_ACTION ITEM_. Up to and including the line with "Switch to the Armazenamento tab", restate the records below word for word, beginning with their first line.

_DATA EXTRACT_.
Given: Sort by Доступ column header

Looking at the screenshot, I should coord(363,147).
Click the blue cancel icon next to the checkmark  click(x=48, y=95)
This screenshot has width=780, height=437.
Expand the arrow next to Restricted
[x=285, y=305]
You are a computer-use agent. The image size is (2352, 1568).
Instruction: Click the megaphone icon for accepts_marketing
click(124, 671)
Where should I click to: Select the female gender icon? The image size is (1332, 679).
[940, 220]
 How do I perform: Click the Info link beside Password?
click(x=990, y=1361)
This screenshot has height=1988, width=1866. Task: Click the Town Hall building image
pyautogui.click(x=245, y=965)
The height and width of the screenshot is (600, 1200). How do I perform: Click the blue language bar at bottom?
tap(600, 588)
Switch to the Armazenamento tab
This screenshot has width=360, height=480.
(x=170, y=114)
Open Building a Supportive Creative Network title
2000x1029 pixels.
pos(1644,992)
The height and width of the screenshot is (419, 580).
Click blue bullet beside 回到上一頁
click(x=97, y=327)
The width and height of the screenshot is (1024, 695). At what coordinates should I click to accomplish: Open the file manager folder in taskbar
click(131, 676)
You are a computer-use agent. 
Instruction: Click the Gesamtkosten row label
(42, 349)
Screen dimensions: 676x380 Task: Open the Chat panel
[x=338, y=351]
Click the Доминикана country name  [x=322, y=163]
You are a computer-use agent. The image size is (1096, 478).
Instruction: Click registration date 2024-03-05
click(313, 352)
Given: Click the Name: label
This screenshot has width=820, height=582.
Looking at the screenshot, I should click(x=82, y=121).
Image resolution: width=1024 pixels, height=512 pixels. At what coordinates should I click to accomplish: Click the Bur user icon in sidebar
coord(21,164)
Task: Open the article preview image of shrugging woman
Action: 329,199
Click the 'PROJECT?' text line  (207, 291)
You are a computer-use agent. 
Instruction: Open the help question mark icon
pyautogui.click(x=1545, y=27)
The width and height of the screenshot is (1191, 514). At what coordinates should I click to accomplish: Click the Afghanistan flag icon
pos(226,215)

_RESPONSE TO THE TASK_.
Given: Sort by Доступ column header

Looking at the screenshot, I should coord(363,147).
Click the blue cancel icon next to the checkmark  click(x=48, y=95)
This screenshot has width=780, height=437.
Expand the arrow next to Restricted
[x=285, y=305]
You are a computer-use agent. The image size is (2352, 1568).
Instruction: Click the megaphone icon for accepts_marketing
click(124, 671)
Where should I click to: Select the female gender icon? The image size is (1332, 679).
[940, 220]
 How do I perform: Click the Info link beside Password?
click(x=990, y=1361)
This screenshot has height=1988, width=1866. Task: Click the Town Hall building image
pyautogui.click(x=245, y=965)
The height and width of the screenshot is (600, 1200). How do I perform: Click the blue language bar at bottom?
tap(600, 588)
Switch to the Armazenamento tab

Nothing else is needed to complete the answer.